Advances in Research

Bridge Moving Load Identification aims to reconstruct the spatiotemporal evolution of vehicle loads from measured structural dynamic responses, supporting load rating, fatigue assessment, and overload management in structural health monitoring. In bridge engineering practice, MFI is widely recognized as a severely ill-posed inverse problem. The system matrix derived from the vehicle–bridge dynamic model is typically ill-conditioned, leading to instability and non-uniqueness, so that small perturbations in measurements or modeling assumptions can produce large deviations in the identified loads. These difficulties are further aggravated by vehicle–bridge interaction effects, uncertain vehicle kinematics such as speed and axle configuration, limited sensor coverage, and operational and environmental variability. This review synthesizes recent progress along three complementary lines. First, classical time-domain and state-space identification frameworks are revisited, emphasizing regularization strategies and Krylov-subspace iterative solvers for stabilizing large ill-conditioned systems.

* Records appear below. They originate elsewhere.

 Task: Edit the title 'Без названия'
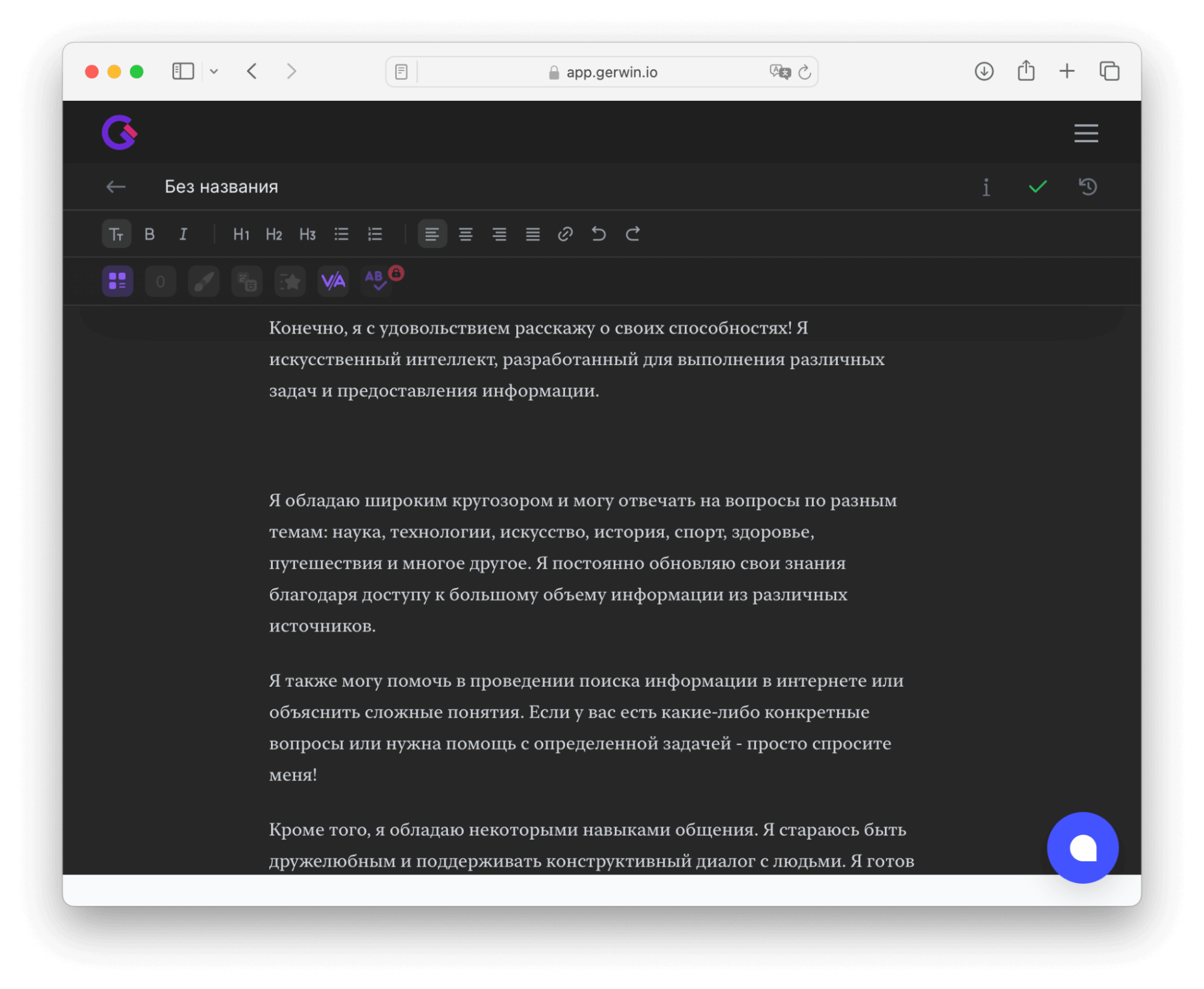pos(222,187)
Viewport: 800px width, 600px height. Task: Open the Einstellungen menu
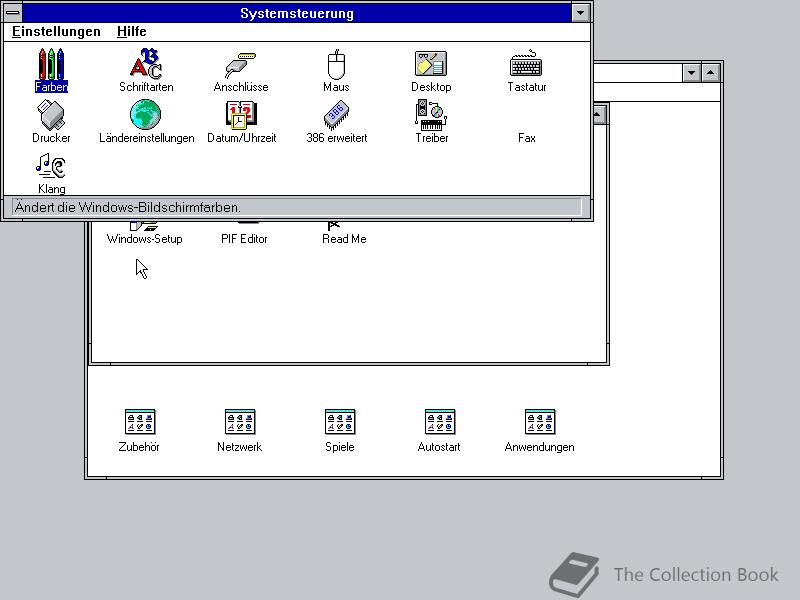tap(55, 31)
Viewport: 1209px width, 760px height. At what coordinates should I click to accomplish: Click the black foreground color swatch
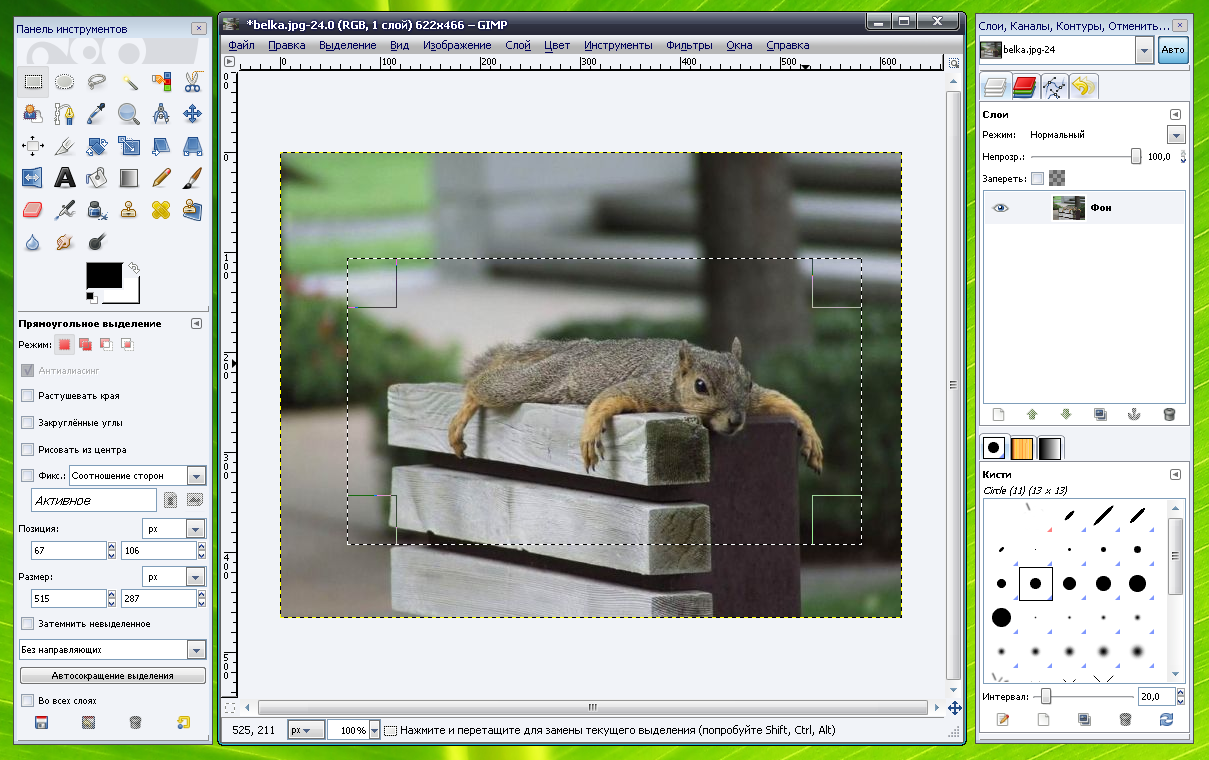(x=103, y=275)
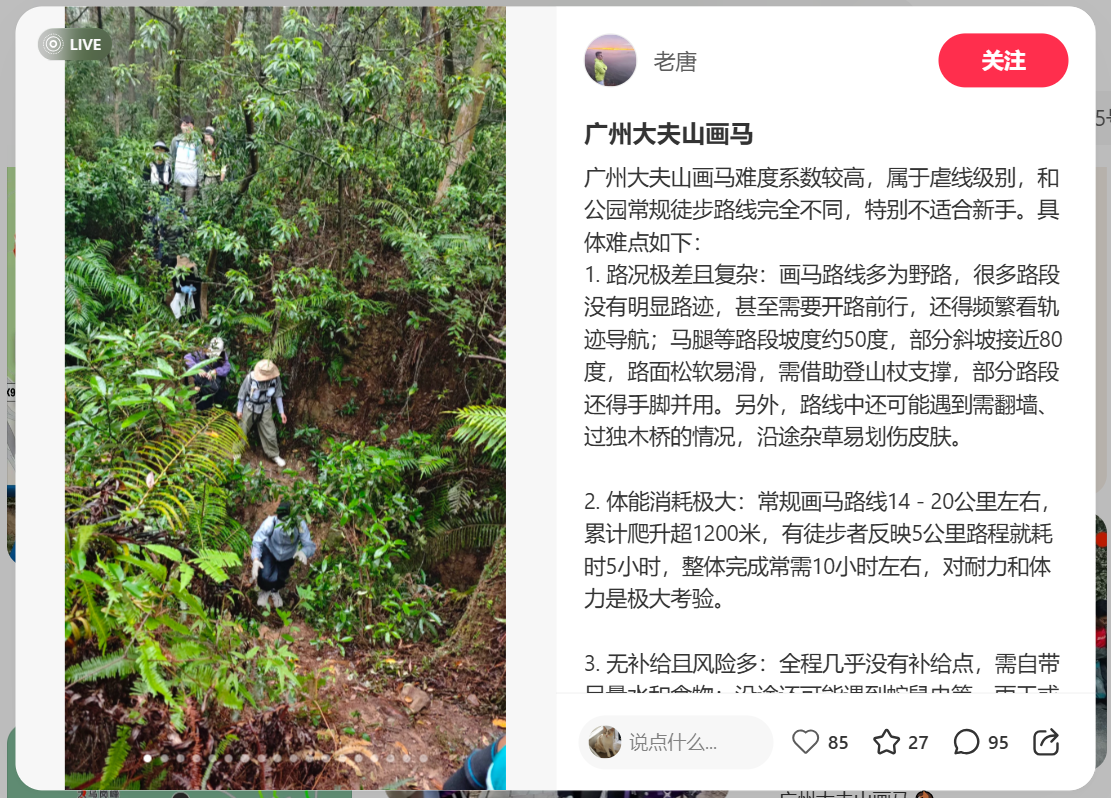Click the comment count 95
The width and height of the screenshot is (1111, 798).
coord(998,743)
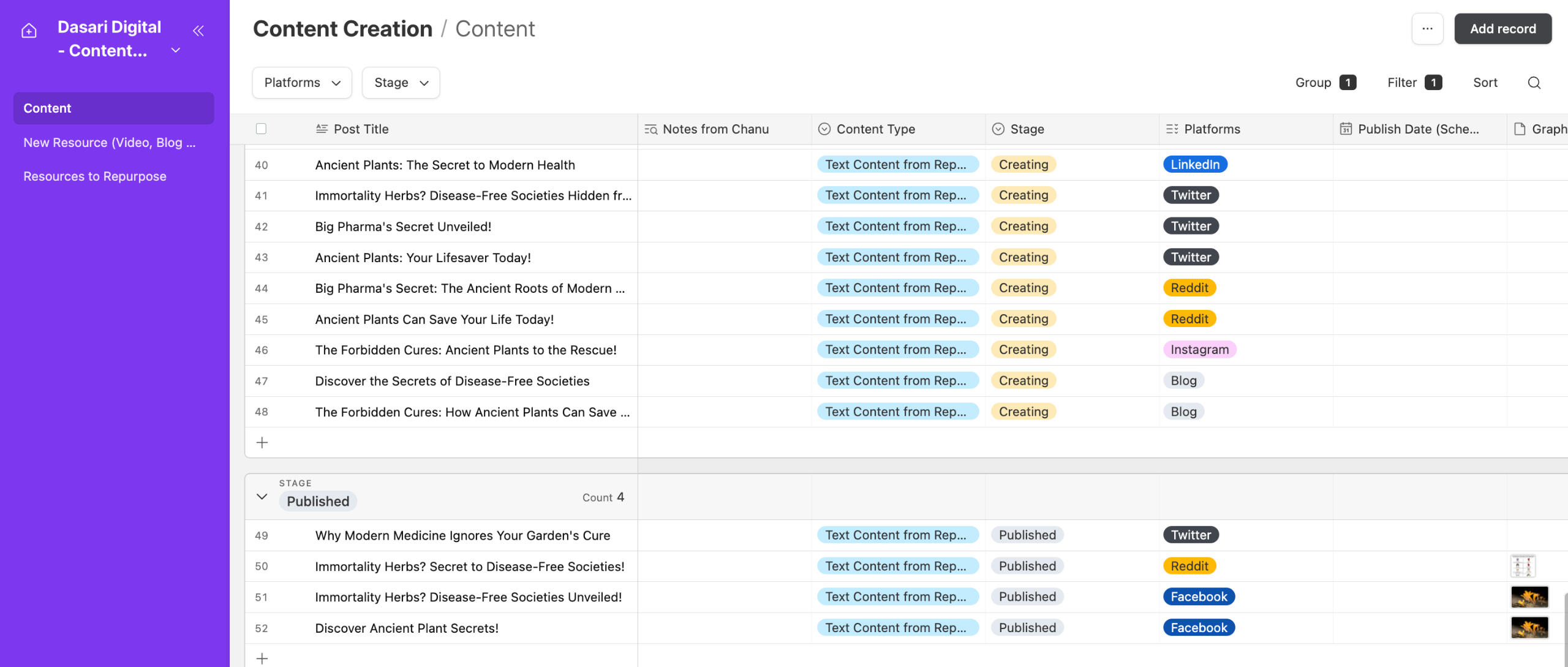Viewport: 1568px width, 667px height.
Task: Open Resources to Repurpose sidebar item
Action: pos(95,176)
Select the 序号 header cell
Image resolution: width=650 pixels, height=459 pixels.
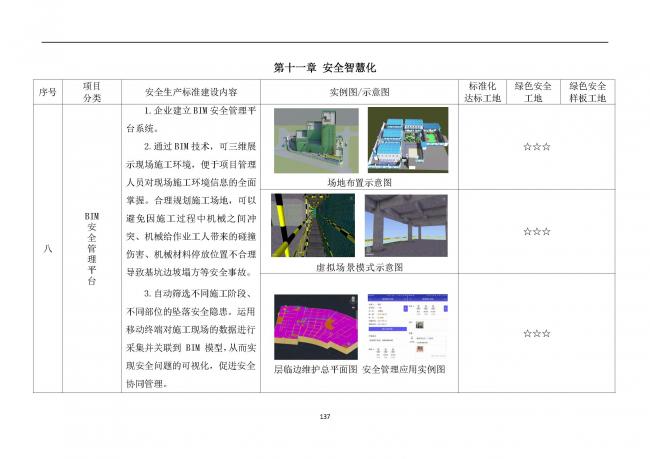click(x=48, y=92)
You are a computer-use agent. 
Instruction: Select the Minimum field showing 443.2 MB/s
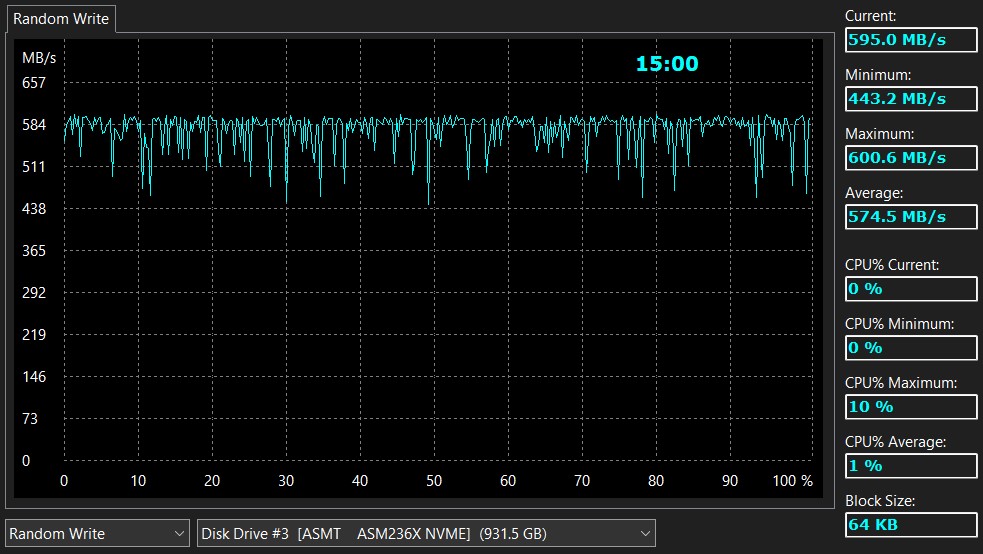(x=910, y=99)
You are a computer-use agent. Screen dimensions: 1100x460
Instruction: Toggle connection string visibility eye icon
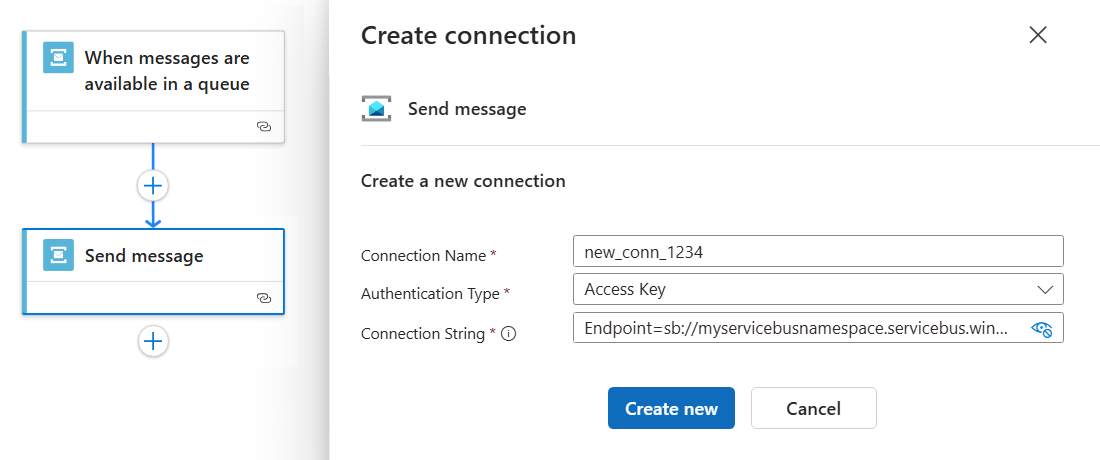point(1042,329)
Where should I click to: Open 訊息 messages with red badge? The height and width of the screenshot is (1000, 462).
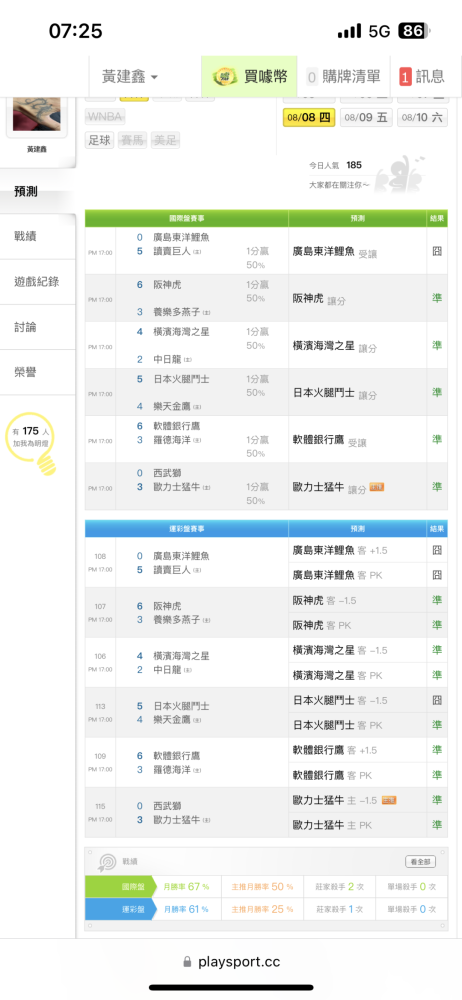(x=423, y=77)
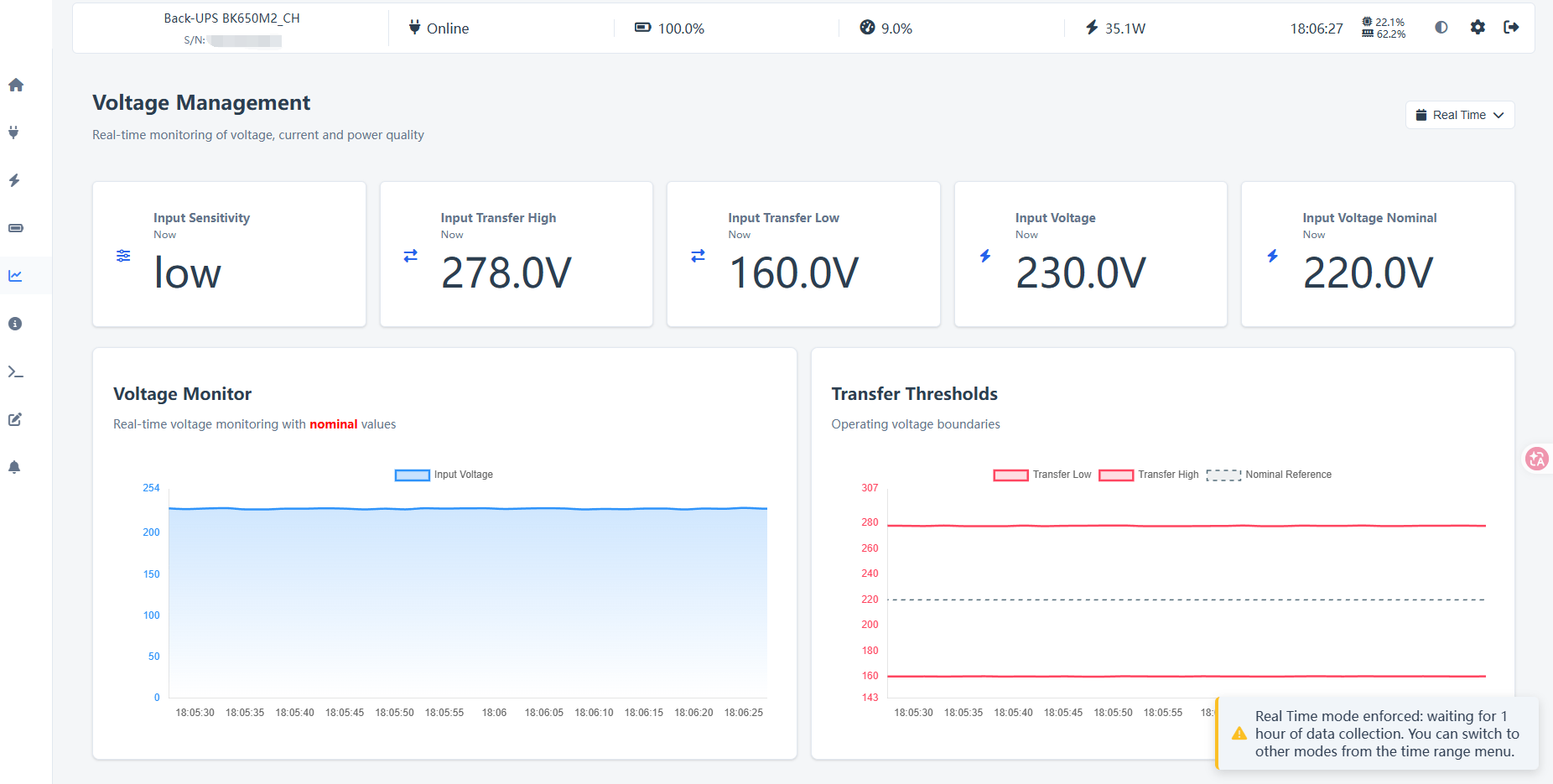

Second, modern signal-processing approaches are summarized that exploit sparse sensing and sparse representations, including redundant dictionary modeling, non-convex and reweighted regularization to improve identification accuracy under noise and undersampling, and adaptive dictionary learning to mitigate representation mismatch. Third, deep-learning-based technologies are reviewed, covering data-driven inverse operator learning for near-real-time inference and physics-guided learning that embeds structural operators and governing equations, with particular attention to physics-informed neural networks for vehicle–bridge coupling and limited-label scenarios. Remaining challenges are discussed in real-time deployability, robustness to domain shift, uncertainty quantification, and data efficiency. Future directions point to physics–data dual-driven frameworks and digital-twin-enabled calibration for reliable load sensing in complex service environments.